Debería haberlo superado ya. No debería haberme metido en esto. Debería estar de vuelta en el juego. Debería ser más… más cualquier cosa menos esto.
Y aquí es donde el agarre realmente se aprieta. El autojuicio envuelve nuestro dolor y dice… “no te muevas”. Es la mitad de la razón por la que no podemos salir del laberinto del dolor.
Me he motivado a seguir avanzando... porque la vida te está esperando. He meditado para recordar que la alegría te está esperando. He aguantado... como, todo el mundo te está esperando. Todas esas son prácticas útiles, la autodeterminación es hermosa y creativa. Pero la práctica más poderosa de todas no tiene nada que ver con la motivación o la resistencia.
El remedio más poderoso para el dolor, el elixir, la solución, el despertador... el impulso y la inyección de fuerza es… la suavidad.
¿No quieres perdonar? Bueno, eso es comprensible.
¿Necesitas más tiempo? Puedo ver por qué lo pensarías. ¿Solo quieres un descanso? Claro que sí, mereces un gran descanso. Uno enorme.

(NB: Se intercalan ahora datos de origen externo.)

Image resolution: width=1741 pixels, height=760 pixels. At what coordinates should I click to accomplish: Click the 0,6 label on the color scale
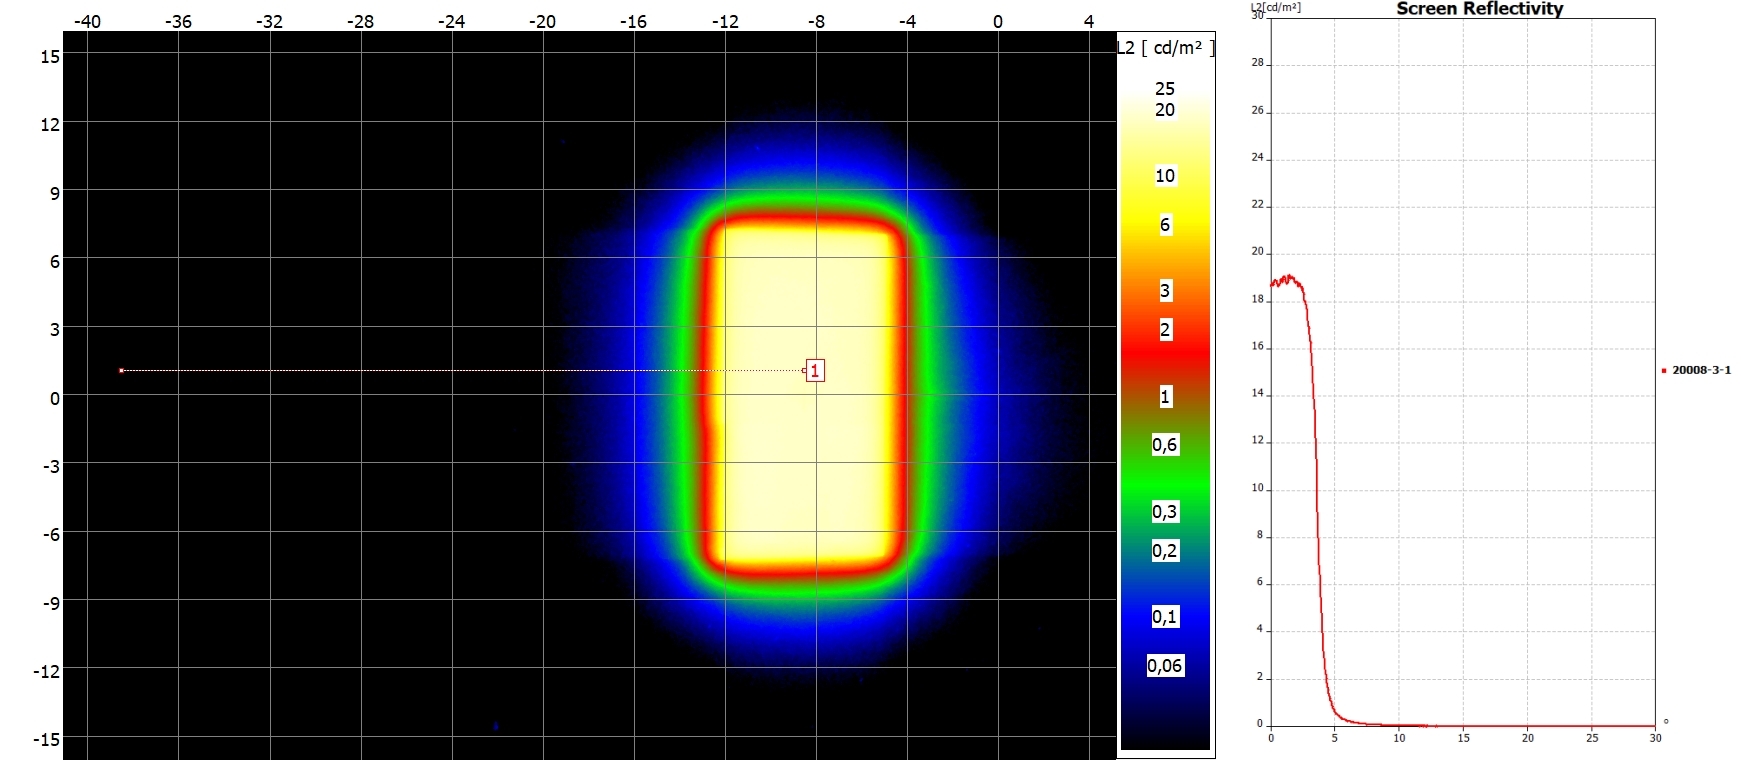[1165, 445]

En algún momento, tenemos que ablandarnos, lo cual es contraintuitivo cuando sientes que te estás ahogando.
Cuando te estás golpeando por seguir en dolor otra vez, la suavidad es en realidad un avance. Tener una conversación suave contigo mismo lo cambia todo.
He trabajado duro para mantenerme en el asiento del conductor de mi realidad… evitando la mentalidad de víctima. Pero una de las mejores cosas que alguna vez me dije fue, muy dulcemente... “esto realmente apesta. pobre de ti”. Esto, por cierto, es como la mayoría de nosotros hablaría con un amigo o un amante… ya sabes… con amor… para ser… alentador. Porque los ves y los amas.
Ser suave contigo mismo cuando estás pidiendo fuerza es magia en acción. Porque después de esa ternura radical hacia ti mismo, algo increíble sucede y a menudo antes de lo que creías posible: la disposición. No te vuelves “demasiado blando”, no te quedas en la queja mucho más tiempo, en realidad empiezas a sentir cómo tu fuerza feroz regresa.
Tu propio amor la ha despertado en ti. Cuando te relajas, las soluciones llegan y el amor puede fluir. Amor suave, creaciones poderosas.